Her şeyi bir kenara bıraksak Doğu Türkistan Türklüğünün insanlığa yaptığı sadece bilimsel ve kültürel katkılar sebebi ile bile insanlığın kendilerine borcu vardır.
Yavuz hırsız ev sahibini bastıramayacak, Türk milletine diz çöktürülemeyecektir.
Bizler buradan Çin hükümetine;
“Zulmü kendi tarihine miras olarak bırakma, bu yolu terk et!”
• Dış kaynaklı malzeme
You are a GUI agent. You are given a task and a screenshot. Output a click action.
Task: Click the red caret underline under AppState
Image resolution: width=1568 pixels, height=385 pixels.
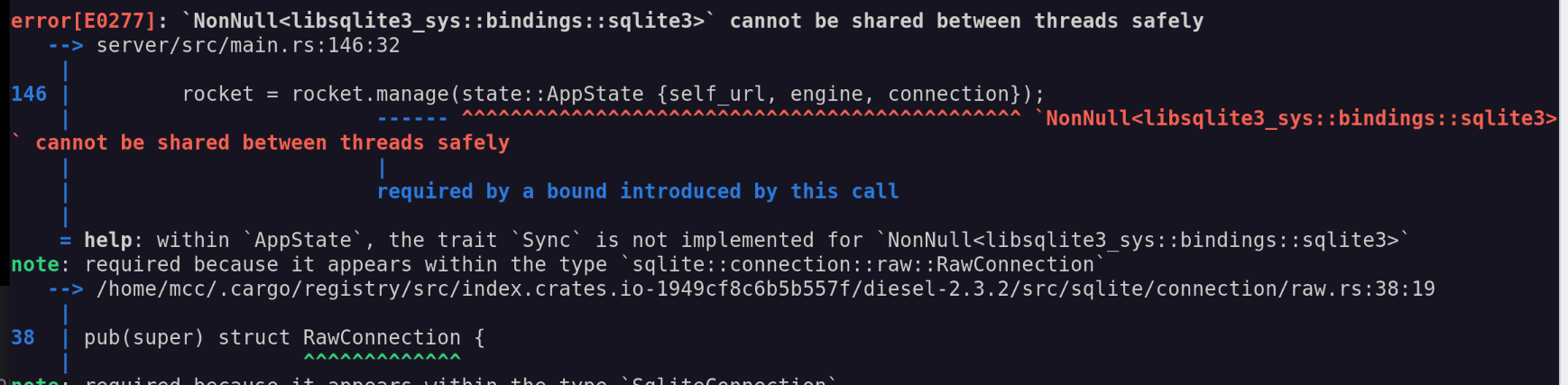pyautogui.click(x=741, y=117)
Bütün Dünya’ya ve Birleşmiş Milletlere;
“İnsan olmanın onuruna sahip çıkın!
Türkiye ve diğer Türk Cumhuriyetleri hükümetlerine;
“Sustuğunuz ses çıkarmadığınız, tepki göstermediğiniz sürece zulmün artığına ve daha sonra sizlere ulaştığına şahit olacaksınız. Eğer stratejik ve ticari bir çıkar düşünüyorsanız, bu stratejik ve ticari çıkarın gereğini Çin hükümetinden de beklemelisiniz ve gerekli tavrı sergilemelisiniz.”
diye sesleniyor,
dini hassasiyetlerle Filistin, Myanmaar gibi dramlar karşısında avazı çıktığı kadar bağıranlara ise;
“Doğu Türkistan, hem Müslüman, hem de Türk yurdudur. Bu tepkinizi Doğu Türkistan söz konusu olduğunda niye göremiyoruz? Yoksa Doğu Türkistan’ın isminde ki ‘Türk’ sizin için söylenen ‘Türk düşmanlığı’ yargısı için turnusol kağıdı görevi mi yapıyor?”
diye soruyoruz.
Haydi ortaya çıkın ve zulüm söz konusu olduğunda her şart altında her türlü zulme karşı çıktığınızı görelim. Eve lazım olan camiye haram olduğuna göre; zulüm haykırışlarınız ve “Ey!” nidalarınız öncelikle Doğu Türkistan için lazımdır. …ve sizde bu öncelik yoksa tarih diğer nidalarınızın da samimiyetinin olmadığı hükmünü vermekte gecikmeyecektir."